The knowledge cutoff problem
Training data has an end date — the knowledge cutoff. A model trained through early 2024 simply doesn’t know about things that happened afterward. For brands that have:
- Launched after the cutoff
- Rebranded after the cutoff
- Significantly changed their product or positioning after the cutoff
- Received major positive press after the cutoff
…the model’s representation is frozen at its last training snapshot. This is why a RAG strategy (ensuring your current content is retrievable in real time) is especially important for brands with recent significant changes.
How your training representation gets built
Your brand’s training data representation is shaped by:
Volume of mentions: How often did your brand appear in training data? A brand mentioned 10,000 times has a much stronger signal than one mentioned 100 times.
Context of mentions: What were you mentioned in connection with? Consistent association with your target category (“project management tool”) builds strong category recall. Association with mixed or off-target contexts dilutes it.
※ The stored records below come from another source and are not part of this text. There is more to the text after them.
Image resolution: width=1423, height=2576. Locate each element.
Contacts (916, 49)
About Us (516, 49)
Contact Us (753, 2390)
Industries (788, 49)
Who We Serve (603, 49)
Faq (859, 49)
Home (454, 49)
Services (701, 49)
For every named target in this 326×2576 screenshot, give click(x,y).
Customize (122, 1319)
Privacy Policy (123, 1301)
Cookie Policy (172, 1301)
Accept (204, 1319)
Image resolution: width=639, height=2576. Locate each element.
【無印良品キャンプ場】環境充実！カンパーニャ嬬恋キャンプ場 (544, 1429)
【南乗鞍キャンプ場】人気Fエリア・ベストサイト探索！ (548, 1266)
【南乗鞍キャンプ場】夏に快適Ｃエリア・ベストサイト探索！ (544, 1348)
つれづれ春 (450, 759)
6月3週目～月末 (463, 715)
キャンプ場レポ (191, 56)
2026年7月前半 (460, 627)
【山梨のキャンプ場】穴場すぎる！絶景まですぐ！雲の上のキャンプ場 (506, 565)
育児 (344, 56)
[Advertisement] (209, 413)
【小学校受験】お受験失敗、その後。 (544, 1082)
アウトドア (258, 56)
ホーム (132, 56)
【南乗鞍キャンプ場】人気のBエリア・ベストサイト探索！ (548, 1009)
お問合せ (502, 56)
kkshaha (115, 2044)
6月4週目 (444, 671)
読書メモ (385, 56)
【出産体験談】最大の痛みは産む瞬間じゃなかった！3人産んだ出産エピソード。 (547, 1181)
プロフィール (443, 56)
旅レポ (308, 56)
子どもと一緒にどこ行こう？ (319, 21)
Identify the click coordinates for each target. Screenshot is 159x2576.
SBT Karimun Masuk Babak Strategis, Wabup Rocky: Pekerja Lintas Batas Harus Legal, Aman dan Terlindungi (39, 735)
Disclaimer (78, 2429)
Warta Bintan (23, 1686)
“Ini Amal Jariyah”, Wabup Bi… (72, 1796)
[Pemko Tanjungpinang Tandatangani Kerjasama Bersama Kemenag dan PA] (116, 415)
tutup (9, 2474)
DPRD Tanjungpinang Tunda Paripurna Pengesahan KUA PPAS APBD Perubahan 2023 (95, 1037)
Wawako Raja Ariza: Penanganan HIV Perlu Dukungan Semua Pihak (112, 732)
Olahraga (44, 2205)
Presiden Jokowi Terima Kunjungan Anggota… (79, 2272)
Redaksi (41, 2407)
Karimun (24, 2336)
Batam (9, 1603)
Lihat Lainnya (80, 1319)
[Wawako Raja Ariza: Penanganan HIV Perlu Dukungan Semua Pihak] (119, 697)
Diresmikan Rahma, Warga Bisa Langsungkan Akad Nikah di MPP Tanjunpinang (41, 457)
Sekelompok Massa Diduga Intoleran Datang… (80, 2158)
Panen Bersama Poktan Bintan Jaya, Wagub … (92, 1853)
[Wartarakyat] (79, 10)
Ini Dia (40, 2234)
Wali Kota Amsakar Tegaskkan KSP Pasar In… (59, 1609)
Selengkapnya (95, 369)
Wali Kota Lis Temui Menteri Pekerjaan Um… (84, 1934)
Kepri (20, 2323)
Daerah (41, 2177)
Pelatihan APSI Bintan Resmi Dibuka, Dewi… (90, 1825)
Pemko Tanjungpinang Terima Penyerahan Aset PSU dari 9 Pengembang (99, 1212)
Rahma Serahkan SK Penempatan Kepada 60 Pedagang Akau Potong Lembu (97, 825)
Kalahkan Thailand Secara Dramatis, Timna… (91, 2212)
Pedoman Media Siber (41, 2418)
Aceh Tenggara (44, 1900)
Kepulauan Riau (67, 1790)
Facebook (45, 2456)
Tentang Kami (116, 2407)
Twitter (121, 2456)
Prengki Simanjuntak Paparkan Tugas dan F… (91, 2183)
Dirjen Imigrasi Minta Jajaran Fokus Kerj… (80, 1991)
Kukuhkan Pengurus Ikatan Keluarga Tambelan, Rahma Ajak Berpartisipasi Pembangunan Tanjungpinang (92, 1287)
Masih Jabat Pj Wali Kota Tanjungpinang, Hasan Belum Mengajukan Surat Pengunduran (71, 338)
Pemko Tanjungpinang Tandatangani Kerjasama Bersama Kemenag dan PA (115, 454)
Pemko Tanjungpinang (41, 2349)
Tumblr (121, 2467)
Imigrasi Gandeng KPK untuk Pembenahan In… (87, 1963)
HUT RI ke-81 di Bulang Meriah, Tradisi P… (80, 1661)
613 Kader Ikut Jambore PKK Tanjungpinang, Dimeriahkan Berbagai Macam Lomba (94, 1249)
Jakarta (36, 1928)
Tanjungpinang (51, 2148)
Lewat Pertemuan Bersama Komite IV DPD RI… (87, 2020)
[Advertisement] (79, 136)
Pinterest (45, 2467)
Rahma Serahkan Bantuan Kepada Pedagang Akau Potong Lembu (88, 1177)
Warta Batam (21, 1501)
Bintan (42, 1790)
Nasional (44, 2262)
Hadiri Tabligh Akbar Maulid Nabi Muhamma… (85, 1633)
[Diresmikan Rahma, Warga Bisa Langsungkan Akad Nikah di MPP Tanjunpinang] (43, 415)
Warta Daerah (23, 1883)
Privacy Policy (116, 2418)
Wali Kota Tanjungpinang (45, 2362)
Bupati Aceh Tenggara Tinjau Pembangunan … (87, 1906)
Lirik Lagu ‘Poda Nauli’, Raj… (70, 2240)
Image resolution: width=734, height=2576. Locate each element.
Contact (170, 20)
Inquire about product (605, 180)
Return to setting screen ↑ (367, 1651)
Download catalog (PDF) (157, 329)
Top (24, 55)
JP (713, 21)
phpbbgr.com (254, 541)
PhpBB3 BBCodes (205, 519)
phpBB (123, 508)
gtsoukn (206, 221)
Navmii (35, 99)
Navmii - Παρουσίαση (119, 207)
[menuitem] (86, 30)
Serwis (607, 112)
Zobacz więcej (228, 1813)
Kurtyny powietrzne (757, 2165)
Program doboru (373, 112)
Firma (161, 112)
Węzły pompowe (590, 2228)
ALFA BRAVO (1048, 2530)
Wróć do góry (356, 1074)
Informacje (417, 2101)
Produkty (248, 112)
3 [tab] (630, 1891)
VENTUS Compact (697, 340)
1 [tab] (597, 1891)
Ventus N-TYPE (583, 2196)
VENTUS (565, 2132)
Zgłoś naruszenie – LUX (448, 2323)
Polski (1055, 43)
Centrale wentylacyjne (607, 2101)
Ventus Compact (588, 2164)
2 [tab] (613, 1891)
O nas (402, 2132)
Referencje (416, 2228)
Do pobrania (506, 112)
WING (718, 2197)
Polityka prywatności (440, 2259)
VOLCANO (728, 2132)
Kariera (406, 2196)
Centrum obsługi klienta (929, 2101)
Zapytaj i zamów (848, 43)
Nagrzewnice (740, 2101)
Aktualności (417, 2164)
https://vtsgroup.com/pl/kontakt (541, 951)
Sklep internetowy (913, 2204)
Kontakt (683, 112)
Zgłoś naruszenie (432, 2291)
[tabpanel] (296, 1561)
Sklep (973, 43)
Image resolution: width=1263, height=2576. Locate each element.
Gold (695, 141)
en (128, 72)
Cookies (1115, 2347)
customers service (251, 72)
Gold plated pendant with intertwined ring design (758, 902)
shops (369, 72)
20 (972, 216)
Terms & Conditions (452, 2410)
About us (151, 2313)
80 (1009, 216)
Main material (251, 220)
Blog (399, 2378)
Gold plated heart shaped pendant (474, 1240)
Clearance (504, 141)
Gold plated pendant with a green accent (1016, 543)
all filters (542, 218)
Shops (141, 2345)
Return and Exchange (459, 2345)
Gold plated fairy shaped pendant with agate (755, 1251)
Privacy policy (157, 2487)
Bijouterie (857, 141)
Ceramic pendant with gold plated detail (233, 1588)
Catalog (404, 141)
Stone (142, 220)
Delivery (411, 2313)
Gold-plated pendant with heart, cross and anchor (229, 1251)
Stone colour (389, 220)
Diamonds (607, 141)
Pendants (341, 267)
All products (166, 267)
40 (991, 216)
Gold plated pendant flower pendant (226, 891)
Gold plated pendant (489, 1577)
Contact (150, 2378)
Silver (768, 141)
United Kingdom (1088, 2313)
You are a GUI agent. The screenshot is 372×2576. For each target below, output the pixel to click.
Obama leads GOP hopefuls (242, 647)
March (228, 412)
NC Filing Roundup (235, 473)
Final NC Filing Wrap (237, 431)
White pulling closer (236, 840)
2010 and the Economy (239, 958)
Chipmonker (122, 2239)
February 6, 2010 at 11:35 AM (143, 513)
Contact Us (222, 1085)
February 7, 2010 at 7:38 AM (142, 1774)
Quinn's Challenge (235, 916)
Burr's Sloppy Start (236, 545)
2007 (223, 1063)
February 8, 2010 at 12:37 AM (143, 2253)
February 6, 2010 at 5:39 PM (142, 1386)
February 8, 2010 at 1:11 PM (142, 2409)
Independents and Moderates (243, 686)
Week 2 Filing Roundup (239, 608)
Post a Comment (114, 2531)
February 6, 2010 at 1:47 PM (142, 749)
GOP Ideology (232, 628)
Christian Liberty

Source authority: Mentions in high-authority sources (Wikipedia, major publications, authoritative industry blogs) carry more weight than mentions in low-authority or spammy sources.
Sentiment distribution: The overall tone of mentions — positive, neutral, negative — shapes how the model frames you in its outputs. Predominantly positive coverage produces a more favorable model representation.
Consistency: A brand described differently across many sources (different category, different audience, different use case) produces a confused model representation. Brands with consistent, coherent descriptions across all sources are represented more accurately.
Influencing your training data representation
You can’t submit content directly for training. But you can create conditions that maximize your presence and quality in future training runs — models are retrained periodically, and new training runs incorporate more recent crawl data.
Build Wikipedia presence. This is the single highest-leverage action available. A well-sourced, accurate Wikipedia article about your brand is heavily weighted in model training and directly shapes the model’s factual knowledge about you. Requires genuine notability and verifiable sources — don’t shortcut this.
Earn coverage in training-quality publications. Publications that appear regularly in training corpora: TechCrunch, Forbes, industry trade publications, major news outlets. PR strategy and AI visibility strategy overlap directly here.
Generate community discussion. Authentic Reddit threads, forum discussions, and Q&A content about your brand feed into training data. Content where your brand appears in honest, contextual community discussion is a strong signal.
Create original research. Data, surveys, and studies get cited broadly — multiplying your training data footprint as others reference your work in their own content that ends up in the training corpus.
Maintain public consistency. Ensure your brand description, category, and key attributes are consistent across your website, press kit, social profiles, directory listings, and third-party mentions. Inconsistency creates a noisy training signal; consistency creates a clear one.
The training data vs. RAG distinction in practice
| Situation | Training data | RAG |
|---|---|---|
| “What is [brand]?” | Primary source | Secondary (may retrieve your About page) |
| “Compare [brand] vs [competitor]” | Strong influence | Retrieves comparison content if available |
| “Latest news about [brand]” | Outdated (cutoff applies) | Primary source (fetches current news) |
| “Is [brand] good for [use case]?” | Baseline influence | Retrieves current reviews and guides |
| Engines: ChatGPT (no browsing) | Only source | Not applicable |
| Engines: Perplexity | Background | Primary source |
The most resilient AI visibility strategy addresses both layers: building strong training data representation for long-term model association, and strong retrieval performance for current, RAG-powered citations.